Net income for fiscal 2011 was $54.4 million or 63 cents per share. Income from continuing operations for fiscal 2010 was $33.1 million or 39 cents per share. Total net income including discontinued operations was $36.2 million or 43 cents per share in 2010.

Revenues in 2011 were down 7.7 percent to $1.3 billion compared to $1.4 billion in 2010. Advertising revenues in 2011 totaled $956.3 million, down 8.9 percent, and circulation revenues were $262.3 million, down 3.8 percent.

Results in 2011 included the following items:

-Severance charges totaling $13.9 million ($8.5 million after- tax) related to continued restructuring of the company's operations.

-Non-cash impairment charges of $14.5 million ($9.1 million after- tax) recorded in other operating expenses related to assets sold and intangible assets.

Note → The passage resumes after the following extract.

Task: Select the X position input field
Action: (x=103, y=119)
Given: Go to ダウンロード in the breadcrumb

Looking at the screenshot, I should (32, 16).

-Accelerated depreciation and certain cash charges totaling $2.1 million ($1.3 million after-tax) primarily related to relocating Miami newspaper operations.

-A loss on the extinguishment of debt totaling $1.2 million ($0.7 million after-tax) primarily reflecting the non-cash write-off of purchase accounting discounts related to bonds repurchased in the open market.

-A gain of $1.9 million ($1.2 million after-tax) for additional cash received on a previously sold internet asset.

-A favorable adjustment to the company's net income totaling $12.7 million for a tax settlement related primarily to state tax positions previously taken and the recognition of a tax loss carryforward. The $12.7 million included a tax benefit of $9.8 million and $4.8 million ($2.9 million after-tax) of related interest expense.

Net income from continuing operations in 2011 excluding the net impact of these items was $60.1 million compared to net income from continuing operations in 2010 adjusted for similar items of $57.9 million.

Operating cash expenses, excluding costs associated with restructuring plans, declined $75.5 million, or 7.6 percent, from 2010. Operating cash flow, a non-GAAP measure, was $352.1 million, down 7.9 percent.

Pat Talamantes, McClatchy's chief financial officer, said, "We expect the capital expenditures for the construction of new facility in Miami to be approximately $23 million in 2012 and approximately $9 million in 2013. We are very pleased to find a solution for both our production and office needs in one location in Miami-Dade County. This office building and production facility will allow us to optimize the work environment for a modern media company. We congratulate the team in Miami for developing such a strong, cost- effective project. We are comfortable that we can still make good progress in continuing to reduce debt while making this important investment."